“I love you like a brother, but I’m two seconds away from beating the shit out of you,” Josh fired back.
I stepped toward him. “No offense, but we both know how that fight would end, and I’ll finish you if it means I get to Sam. Grace kissed me. I didn’t kiss her back. You walked in at pretty much the worst possible second.”
“I don’t give a fuck if she tripped into your clothes and landed on your mouth, Masters. Sam was my friend long before you were.” He crossed his arms.
“Let him in, Josh,” Sam said quietly from inside her room.
“Can I hit him first?”
My eyes narrowed, but he looked unapologetic.
“No,” she responded. “Just let him in. I’ll be fine.”
“I’ll be downstairs,” he said to her, looking straight at me.
“I’m the guy who turned himself in with you for that fucking polar bear, Walker. You really think I’d hurt her like this on purpose?”
“I don’t care about the why, only that you did.” He stepped to the side, and I headed into her room.
She’d pulled down a suitcase and two large duffels onto the bed and was stuffing them with her clothes.
“Where are you going?”
“Away from you,” she answered, pulling another stack of clothes from the closet and shoving them into the suitcase, hangers and all.

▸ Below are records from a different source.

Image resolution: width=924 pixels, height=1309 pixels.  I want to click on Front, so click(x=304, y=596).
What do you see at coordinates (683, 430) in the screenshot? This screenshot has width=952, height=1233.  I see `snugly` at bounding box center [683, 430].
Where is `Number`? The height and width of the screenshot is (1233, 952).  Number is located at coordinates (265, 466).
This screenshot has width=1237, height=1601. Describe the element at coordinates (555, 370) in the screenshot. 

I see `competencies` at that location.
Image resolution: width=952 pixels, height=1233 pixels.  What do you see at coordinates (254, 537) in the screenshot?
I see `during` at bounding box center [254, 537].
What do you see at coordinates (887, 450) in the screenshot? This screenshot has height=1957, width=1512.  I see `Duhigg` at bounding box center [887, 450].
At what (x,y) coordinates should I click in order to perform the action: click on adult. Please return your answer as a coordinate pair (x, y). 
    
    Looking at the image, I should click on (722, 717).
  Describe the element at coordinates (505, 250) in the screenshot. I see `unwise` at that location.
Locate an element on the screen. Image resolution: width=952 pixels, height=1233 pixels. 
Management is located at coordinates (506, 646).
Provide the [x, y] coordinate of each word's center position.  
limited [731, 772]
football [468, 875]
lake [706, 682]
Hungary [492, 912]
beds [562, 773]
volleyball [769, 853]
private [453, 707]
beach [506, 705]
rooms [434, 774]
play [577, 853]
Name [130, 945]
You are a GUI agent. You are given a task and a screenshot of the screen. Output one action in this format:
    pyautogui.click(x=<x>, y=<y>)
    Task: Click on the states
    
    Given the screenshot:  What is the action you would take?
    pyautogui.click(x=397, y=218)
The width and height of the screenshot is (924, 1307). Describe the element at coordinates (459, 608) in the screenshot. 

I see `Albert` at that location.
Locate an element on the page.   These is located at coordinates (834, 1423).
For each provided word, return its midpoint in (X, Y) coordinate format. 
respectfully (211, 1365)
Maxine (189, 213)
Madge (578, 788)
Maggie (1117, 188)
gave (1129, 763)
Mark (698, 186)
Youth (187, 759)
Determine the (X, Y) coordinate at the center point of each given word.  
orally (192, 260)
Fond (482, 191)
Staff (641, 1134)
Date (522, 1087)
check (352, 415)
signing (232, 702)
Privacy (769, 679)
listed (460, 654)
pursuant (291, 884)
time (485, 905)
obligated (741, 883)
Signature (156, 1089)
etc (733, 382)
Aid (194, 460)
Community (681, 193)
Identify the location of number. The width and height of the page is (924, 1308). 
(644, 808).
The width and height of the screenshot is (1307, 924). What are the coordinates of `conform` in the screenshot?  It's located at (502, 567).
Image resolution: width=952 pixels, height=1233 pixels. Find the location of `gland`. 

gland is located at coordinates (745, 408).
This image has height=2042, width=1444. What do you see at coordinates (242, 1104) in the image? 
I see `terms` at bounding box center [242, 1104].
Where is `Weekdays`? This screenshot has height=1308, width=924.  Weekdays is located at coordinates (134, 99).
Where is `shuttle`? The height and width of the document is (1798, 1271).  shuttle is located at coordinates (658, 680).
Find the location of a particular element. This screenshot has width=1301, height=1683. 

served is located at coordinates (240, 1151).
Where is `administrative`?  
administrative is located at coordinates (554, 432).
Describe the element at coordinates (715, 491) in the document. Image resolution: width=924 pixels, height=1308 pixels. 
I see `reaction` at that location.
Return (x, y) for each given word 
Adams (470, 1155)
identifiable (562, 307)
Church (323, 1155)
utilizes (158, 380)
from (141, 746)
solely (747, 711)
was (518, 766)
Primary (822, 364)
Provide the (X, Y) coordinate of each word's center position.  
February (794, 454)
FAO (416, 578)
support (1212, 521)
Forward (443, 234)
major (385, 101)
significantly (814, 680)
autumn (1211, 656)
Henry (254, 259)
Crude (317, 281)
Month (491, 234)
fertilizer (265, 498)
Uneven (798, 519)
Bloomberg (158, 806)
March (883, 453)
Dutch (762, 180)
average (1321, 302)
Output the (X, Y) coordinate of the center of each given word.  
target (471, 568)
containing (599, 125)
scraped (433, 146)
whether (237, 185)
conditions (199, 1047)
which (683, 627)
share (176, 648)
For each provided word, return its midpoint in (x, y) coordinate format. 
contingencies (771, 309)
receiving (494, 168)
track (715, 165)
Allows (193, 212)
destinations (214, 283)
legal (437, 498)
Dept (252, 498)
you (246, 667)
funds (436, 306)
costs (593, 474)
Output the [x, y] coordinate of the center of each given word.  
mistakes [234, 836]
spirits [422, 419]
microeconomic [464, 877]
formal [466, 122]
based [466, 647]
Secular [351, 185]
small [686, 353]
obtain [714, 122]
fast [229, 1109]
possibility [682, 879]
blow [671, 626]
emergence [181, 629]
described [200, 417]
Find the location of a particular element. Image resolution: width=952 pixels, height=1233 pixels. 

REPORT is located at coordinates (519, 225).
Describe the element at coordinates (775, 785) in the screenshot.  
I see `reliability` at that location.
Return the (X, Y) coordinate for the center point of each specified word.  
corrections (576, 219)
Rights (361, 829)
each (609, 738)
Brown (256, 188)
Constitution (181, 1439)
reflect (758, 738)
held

“That was not what it looked like, and yes, I know how cliché that sounds.”
“You’re right, it is cliché. Then again so was walking in on you and your girlfriend. God, I’m so fucking stupid. I knew. I knew! And I still let it happen.”
“Stop, Samantha. Talk to me.”
She spun, the streaming tears only making the green of her eyes brighter. Misery was etched on every line of her face. “What is the point?”
“You can’t leave. Not like this.”
“Then how? Maybe the next time when I walk in to see your girlfriend wearing your sweater? Then your boxers? Your mouth?”
“She kissed me. I stopped it!”
She clapped. “Bravo. Extra points for stopping it after you obviously let her onto your lap and into your arms.”
Shit. She’s right. “You’re right. God, Sam. You’re right. I should have stopped her when she laid across my lap while I read to her. I should have told her about us right then.”
“I shouldn’t have asked you to wait,” she said, then pressed her lips together as more tears fell.
“We both made mistakes, and we handled this all wrong. Let me get her back to North Carolina, and we’ll figure this out between us.”
She shook her head. “There’s no us. We’re done.”
My breath rushed like I’d been punched. It hurt. Fuck, did it hurt. I blinked, half expecting to see Sam holding my ripped-out heart in her hand.
“I didn’t kiss her!”
“I believe you.”
My mouth opened and closed a couple times, unable to find the words. “Then what the hell are you doing?”
“Just because you didn’t kiss her today doesn’t mean it won’t happen. I’ve sat here for three days and watched you with her. You guys touch each other without noticing. Yesterday at dinner, she drank your sweet tea when hers was gone. You didn’t blink, just took a sip and put it back next to her plate!”
I tried to breathe. “I guess I fell into old habits.”
“And how long until you fall back into the habit of sleeping with her? You’ve loved her your whole life, you told me so.”
“I wouldn’t sleep with her. That would never happen.” I reached for Sam, and she stepped back, bumping into her dresser.
“Well, this morning I would have said that you’d never kiss her, either. And last week, I would have said that she wouldn’t be sleeping in your bed. Do you not see the progression? How stupid do I have to be to stay and watch this happen? Do I need to wait until you accidentally put a ring on her finger?” She let loose a self-deprecating laugh that I instantly loathed. “Then again, with my track record, a ring probably wouldn’t stop me. I’d still let you fuck me while your wife slept across the hall and you snuck out at sunrise.”